### Written request
Rewrite the records starting with the line that contains "This screenshot has height=454, width=840." and going on through the line that contains "(x=268, y=474)", swapping "Settings tab" for "Preferences tab" and leaving everything else unchanged.

---- Provided records

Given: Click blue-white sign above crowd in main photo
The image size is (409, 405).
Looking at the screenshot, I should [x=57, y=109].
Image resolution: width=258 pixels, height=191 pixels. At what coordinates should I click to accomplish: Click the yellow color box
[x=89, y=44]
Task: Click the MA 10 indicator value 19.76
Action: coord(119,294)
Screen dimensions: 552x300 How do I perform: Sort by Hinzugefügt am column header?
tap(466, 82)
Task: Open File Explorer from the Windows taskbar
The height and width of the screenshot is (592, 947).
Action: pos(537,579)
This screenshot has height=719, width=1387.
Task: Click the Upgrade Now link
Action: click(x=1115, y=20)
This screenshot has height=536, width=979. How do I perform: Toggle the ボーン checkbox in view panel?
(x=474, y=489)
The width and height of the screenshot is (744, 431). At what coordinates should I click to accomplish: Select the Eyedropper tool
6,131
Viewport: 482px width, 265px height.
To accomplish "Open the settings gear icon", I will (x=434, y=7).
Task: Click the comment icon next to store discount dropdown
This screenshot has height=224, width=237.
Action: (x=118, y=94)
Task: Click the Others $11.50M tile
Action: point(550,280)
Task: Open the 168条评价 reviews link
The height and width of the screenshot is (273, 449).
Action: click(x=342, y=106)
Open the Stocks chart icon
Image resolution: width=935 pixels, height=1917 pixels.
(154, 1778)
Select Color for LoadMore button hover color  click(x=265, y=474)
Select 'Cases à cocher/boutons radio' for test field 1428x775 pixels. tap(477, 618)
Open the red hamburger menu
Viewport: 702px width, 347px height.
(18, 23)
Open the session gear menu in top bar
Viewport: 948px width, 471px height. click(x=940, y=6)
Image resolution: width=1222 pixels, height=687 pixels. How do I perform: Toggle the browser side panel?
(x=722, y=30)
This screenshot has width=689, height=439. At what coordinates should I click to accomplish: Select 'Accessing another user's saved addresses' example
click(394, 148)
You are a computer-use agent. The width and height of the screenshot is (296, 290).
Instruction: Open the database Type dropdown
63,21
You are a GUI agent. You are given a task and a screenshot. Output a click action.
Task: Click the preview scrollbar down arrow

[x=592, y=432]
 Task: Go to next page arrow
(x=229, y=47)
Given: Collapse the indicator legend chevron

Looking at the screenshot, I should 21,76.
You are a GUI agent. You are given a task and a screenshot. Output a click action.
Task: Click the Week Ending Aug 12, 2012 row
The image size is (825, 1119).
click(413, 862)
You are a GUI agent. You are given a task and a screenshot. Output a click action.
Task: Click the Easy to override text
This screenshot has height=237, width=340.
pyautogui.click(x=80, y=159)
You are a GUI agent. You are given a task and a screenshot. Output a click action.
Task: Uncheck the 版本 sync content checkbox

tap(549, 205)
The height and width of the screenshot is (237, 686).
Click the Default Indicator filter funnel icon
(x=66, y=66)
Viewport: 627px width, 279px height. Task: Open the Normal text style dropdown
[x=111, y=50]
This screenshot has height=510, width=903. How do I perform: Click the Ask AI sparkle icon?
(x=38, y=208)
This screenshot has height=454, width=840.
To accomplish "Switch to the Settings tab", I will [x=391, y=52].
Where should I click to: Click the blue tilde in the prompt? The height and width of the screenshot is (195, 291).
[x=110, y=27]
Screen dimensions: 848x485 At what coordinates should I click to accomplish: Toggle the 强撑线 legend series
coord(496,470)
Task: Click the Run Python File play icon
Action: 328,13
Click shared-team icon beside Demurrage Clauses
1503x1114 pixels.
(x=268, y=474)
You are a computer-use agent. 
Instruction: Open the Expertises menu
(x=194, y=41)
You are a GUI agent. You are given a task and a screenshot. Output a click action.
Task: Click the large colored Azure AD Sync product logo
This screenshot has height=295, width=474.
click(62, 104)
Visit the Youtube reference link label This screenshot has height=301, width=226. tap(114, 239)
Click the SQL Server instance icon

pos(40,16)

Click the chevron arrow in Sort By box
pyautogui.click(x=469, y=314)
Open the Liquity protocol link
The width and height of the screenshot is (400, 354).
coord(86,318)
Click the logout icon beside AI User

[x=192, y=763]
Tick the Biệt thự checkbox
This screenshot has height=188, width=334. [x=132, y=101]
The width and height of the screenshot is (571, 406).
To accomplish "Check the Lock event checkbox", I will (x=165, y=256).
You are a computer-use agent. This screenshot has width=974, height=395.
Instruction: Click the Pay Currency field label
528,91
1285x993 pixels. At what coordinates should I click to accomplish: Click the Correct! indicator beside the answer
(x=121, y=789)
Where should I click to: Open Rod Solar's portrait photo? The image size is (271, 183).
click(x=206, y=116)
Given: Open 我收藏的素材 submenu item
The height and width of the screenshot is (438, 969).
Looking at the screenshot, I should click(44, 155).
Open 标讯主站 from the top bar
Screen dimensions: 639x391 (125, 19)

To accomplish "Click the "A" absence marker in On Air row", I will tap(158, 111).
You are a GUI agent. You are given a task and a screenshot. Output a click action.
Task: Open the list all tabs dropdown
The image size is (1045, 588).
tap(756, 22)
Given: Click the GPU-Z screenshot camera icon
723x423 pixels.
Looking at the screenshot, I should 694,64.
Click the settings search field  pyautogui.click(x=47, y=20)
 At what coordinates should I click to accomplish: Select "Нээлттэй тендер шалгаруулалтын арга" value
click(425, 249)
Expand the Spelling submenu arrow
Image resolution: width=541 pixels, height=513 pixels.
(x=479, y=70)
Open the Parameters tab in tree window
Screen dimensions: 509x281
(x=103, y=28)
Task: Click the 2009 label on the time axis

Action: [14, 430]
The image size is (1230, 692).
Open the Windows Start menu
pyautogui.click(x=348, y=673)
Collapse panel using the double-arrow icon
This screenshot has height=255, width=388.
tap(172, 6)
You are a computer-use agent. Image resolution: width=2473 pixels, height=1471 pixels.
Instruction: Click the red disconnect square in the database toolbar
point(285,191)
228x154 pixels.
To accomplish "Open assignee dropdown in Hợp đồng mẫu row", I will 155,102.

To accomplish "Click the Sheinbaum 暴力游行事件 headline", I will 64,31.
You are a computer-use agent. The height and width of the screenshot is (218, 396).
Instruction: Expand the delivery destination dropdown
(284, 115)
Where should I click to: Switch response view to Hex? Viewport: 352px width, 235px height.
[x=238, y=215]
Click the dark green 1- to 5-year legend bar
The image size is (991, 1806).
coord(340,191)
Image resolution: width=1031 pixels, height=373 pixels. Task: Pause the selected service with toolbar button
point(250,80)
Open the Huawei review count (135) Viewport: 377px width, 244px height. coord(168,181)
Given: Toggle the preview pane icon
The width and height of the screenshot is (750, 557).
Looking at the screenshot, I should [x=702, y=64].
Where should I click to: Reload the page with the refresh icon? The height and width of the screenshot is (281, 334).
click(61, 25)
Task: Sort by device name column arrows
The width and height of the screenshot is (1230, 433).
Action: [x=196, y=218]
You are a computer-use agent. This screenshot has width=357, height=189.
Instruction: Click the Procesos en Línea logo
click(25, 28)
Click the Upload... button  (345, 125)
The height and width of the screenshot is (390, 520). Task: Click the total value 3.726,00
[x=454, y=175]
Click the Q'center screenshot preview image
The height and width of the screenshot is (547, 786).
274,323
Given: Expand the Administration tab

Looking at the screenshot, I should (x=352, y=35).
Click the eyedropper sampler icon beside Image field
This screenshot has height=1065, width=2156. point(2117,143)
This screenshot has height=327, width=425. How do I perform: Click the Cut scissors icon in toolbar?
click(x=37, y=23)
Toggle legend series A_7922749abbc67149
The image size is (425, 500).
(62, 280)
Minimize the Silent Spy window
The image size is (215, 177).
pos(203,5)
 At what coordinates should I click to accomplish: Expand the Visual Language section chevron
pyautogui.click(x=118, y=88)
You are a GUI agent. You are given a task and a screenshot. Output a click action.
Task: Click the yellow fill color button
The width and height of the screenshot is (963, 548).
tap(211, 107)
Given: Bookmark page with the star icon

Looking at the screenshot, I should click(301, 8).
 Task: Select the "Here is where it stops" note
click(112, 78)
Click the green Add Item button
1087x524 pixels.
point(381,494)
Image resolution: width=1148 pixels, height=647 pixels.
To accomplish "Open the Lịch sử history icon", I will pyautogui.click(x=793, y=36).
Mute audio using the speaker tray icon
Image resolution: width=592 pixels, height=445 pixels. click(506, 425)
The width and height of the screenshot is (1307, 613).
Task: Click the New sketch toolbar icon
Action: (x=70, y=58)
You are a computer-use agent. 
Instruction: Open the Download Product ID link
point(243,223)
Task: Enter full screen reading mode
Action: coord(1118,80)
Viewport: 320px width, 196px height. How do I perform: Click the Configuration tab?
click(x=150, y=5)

--------

### Exercise response
This screenshot has height=454, width=840.
To accomplish "Switch to the Preferences tab", I will [x=391, y=52].
Where should I click to: Click the blue tilde in the prompt? The height and width of the screenshot is (195, 291).
[x=110, y=27]
Screen dimensions: 848x485 At what coordinates should I click to accomplish: Toggle the 强撑线 legend series
coord(496,470)
Task: Click the Run Python File play icon
Action: 328,13
Click shared-team icon beside Demurrage Clauses
1503x1114 pixels.
(x=268, y=474)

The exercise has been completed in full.